RECORDS
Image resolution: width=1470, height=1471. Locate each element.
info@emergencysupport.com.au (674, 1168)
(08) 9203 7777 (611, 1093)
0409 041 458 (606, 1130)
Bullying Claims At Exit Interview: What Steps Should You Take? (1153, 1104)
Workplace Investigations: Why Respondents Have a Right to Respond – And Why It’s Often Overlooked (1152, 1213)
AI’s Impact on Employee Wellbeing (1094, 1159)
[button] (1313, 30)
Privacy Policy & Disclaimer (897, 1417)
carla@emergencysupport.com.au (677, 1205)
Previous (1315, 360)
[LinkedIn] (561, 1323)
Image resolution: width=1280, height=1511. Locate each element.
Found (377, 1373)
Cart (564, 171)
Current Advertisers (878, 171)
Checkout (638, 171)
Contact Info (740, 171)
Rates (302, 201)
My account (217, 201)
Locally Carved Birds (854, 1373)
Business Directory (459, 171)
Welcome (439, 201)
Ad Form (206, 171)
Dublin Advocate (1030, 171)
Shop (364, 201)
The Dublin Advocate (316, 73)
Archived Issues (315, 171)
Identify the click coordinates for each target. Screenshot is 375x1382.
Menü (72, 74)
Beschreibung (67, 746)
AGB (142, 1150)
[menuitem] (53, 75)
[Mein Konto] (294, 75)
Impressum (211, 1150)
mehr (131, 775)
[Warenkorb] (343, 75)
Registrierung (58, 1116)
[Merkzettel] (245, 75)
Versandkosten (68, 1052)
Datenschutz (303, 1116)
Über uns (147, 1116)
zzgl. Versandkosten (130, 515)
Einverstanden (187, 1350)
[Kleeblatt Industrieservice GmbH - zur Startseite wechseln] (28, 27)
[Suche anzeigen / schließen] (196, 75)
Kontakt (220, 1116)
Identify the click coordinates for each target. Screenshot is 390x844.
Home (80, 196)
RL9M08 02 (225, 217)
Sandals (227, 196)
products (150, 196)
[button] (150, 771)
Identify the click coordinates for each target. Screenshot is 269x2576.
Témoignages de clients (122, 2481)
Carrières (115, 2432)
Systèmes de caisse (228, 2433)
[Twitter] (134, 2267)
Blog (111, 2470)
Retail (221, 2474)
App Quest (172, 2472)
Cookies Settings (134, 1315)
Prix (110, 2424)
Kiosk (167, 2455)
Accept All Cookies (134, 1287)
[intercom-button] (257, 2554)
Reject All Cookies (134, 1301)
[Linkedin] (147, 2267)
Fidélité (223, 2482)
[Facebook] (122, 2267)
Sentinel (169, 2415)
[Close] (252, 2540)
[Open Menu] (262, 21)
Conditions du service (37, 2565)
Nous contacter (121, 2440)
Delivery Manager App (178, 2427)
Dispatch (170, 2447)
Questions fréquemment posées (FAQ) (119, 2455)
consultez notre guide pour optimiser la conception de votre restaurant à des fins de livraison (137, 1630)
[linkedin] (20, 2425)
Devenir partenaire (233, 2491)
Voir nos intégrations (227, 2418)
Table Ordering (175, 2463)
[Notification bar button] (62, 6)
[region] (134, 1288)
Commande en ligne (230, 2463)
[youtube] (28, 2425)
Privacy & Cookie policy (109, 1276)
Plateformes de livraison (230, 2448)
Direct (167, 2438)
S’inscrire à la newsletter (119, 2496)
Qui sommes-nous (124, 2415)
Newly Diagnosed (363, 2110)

WORK ITEM
All lines in the records with the string "resolution" should be copied out.

TASK SOLUTION
Image resolution: width=1470, height=1471. Locate each element.
Image resolution: width=1280, height=1511. Locate each element.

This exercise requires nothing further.